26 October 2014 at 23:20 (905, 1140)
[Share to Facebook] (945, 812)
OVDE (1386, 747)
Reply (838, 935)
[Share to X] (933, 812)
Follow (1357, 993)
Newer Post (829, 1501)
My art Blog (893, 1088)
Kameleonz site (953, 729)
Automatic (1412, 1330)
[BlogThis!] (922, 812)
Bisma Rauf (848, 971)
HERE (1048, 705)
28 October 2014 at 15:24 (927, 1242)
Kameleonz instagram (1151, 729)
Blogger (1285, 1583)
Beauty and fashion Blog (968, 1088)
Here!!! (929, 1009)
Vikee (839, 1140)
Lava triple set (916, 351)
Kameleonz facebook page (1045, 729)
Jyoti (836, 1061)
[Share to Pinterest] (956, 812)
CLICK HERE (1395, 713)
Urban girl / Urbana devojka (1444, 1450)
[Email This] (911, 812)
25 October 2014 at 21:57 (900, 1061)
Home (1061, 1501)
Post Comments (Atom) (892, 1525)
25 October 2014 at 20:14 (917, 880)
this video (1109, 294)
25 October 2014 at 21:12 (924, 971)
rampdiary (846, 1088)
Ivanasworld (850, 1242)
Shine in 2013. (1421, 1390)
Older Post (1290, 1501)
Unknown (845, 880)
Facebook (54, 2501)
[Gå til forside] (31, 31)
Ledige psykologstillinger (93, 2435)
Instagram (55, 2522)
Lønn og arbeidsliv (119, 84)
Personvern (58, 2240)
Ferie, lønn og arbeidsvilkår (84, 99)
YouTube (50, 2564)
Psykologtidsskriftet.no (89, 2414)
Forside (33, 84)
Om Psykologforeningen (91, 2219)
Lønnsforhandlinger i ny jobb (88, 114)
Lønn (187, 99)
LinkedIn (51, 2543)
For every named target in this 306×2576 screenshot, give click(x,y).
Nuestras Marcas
------------------------------------
Print again the lines of the entries above that fall between the line holding "[Share to Facebook] (945, 812)" and the line holding "Blogger (1285, 1583)", inclusive, exactly as they stand.

§ **Solution below**
[Share to Facebook] (945, 812)
OVDE (1386, 747)
Reply (838, 935)
[Share to X] (933, 812)
Follow (1357, 993)
Newer Post (829, 1501)
My art Blog (893, 1088)
Kameleonz site (953, 729)
Automatic (1412, 1330)
[BlogThis!] (922, 812)
Bisma Rauf (848, 971)
HERE (1048, 705)
28 October 2014 at 15:24 (927, 1242)
Kameleonz instagram (1151, 729)
Blogger (1285, 1583)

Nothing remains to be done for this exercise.